Ie. (Using 10x10 as an example) After reading the first row, and duplicating the 9 elements to the lower triangle you need storage for 19 elements:

+---+---+---+---+---+---+---+---+---+---+
| a | b | c | d | e | f | g | h | i | j |
+---+---+---+---+---+---+---+---+---+---+
| b'|
+---+
| c'|
+---+
| d'|
+---+
| e'|
+---+
| f'|
+---+
| g'|
+---+
| h'|
+---+
| i'|
+---+
| j'|
+---+
[download]

But then you can print out the first row to the new file and free up that memory leaving only 9 elements in ram.

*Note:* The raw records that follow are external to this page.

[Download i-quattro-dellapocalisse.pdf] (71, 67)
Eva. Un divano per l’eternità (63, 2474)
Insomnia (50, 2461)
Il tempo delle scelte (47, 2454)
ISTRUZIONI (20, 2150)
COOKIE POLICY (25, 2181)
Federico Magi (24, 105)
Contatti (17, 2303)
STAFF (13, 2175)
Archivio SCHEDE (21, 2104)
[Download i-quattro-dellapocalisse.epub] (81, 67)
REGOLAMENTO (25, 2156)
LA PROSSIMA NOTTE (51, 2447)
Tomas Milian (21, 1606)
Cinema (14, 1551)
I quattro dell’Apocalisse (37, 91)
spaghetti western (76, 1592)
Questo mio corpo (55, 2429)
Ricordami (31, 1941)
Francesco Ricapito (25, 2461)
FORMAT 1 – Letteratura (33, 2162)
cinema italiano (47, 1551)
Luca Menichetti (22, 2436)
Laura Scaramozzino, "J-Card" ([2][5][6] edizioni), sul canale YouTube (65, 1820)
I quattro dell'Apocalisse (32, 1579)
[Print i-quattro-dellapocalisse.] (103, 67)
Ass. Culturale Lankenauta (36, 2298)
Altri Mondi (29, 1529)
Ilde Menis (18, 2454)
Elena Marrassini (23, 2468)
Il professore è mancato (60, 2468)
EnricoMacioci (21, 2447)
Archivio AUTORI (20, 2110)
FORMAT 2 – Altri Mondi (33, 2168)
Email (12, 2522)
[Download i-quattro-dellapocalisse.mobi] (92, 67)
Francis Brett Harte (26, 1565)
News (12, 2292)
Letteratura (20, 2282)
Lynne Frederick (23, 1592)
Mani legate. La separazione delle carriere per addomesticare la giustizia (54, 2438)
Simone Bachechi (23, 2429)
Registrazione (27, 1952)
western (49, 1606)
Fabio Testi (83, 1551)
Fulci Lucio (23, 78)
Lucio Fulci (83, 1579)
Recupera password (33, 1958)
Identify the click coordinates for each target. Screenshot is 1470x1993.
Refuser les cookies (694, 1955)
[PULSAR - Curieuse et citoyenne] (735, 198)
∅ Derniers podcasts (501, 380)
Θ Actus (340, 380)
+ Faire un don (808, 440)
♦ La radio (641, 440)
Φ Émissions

You then read the second row, duplicate the 8 elements, and print out the second row to the new file and discard it. And you now have 8x2=16 in memory.

The peak memory requirement comes when you have read the 5th row, at which point you will have 5x5 =25 elements in the lower triangle cache, and (breifly) the 10 elements of the 5 row before writing it out and discarding it. So rather than 10x10=100 you have a maximum requirement of (n/2)² + n = (10/2)²+10 = 35.

Or for your example (460000/2)² + 460000 = 52,900,460,000 rather than 460000² = 211,600,000,000 or ~60% less. Still needs a lot of memory, but it might help if your numbers are small enough to allow a C solution.